(What is expected) Scan the material for the word "picker" and copy each line where it occurs.
Material provided START
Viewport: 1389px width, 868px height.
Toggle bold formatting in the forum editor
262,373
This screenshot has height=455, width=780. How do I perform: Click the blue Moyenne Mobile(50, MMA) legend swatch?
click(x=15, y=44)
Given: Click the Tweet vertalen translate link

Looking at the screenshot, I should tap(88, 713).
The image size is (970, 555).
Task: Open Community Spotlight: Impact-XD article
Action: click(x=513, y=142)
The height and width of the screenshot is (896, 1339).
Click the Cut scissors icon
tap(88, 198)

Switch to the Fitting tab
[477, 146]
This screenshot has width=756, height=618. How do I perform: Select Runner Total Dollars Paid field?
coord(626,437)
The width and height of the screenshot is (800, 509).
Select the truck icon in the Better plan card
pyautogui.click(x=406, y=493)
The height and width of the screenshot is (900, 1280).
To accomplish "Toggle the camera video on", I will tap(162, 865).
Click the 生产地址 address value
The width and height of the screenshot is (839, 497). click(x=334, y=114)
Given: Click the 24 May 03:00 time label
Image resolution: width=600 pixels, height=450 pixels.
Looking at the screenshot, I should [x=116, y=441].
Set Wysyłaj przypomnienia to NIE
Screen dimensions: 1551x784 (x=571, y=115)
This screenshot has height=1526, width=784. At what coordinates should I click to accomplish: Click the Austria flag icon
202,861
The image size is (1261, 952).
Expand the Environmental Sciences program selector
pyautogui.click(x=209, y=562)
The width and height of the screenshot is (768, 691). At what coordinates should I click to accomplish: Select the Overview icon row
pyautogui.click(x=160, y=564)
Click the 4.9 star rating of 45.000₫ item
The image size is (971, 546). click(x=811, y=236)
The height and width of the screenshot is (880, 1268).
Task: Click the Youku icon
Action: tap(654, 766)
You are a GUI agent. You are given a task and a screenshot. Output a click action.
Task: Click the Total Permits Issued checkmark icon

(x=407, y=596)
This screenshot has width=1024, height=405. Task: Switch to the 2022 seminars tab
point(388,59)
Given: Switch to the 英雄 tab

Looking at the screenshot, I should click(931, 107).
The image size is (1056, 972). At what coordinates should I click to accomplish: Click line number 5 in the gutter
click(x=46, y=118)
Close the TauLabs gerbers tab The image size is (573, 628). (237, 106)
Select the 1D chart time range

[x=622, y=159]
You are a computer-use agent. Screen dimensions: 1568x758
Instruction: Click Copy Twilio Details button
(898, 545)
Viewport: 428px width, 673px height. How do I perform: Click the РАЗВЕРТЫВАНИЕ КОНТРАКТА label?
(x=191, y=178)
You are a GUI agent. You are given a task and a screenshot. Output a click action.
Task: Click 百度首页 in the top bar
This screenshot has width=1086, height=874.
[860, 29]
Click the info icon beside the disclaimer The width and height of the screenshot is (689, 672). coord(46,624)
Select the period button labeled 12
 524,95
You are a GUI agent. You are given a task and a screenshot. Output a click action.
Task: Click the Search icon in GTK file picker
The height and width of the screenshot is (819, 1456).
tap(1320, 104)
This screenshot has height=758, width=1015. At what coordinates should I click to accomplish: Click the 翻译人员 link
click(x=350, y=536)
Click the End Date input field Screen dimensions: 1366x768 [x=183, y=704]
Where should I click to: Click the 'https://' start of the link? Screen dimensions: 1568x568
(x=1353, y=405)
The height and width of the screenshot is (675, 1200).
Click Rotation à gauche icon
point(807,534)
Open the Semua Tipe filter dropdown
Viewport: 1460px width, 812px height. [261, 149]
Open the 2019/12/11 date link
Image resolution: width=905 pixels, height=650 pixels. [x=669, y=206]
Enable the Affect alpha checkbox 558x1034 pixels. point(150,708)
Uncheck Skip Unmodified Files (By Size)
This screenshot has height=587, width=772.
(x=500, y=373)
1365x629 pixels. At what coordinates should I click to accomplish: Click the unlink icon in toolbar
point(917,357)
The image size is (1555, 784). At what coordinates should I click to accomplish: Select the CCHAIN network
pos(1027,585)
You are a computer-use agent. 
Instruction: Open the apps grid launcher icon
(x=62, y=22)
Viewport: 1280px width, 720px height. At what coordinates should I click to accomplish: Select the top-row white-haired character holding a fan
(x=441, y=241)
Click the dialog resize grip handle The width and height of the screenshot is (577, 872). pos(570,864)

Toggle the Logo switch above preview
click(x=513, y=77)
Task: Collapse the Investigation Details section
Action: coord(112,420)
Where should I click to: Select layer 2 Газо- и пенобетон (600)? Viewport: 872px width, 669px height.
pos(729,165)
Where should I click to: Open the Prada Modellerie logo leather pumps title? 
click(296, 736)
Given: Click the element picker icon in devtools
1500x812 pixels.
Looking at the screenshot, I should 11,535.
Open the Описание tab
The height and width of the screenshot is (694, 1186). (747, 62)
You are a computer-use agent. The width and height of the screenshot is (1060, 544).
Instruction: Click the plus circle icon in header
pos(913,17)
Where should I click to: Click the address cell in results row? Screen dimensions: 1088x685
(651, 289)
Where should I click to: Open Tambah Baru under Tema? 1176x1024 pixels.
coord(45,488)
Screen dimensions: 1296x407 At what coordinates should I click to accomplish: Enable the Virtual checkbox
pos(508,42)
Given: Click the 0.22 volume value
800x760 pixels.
Material provided END
(Solution for this problem)
Task: Click the Search icon in GTK file picker
Given: Click the element picker icon in devtools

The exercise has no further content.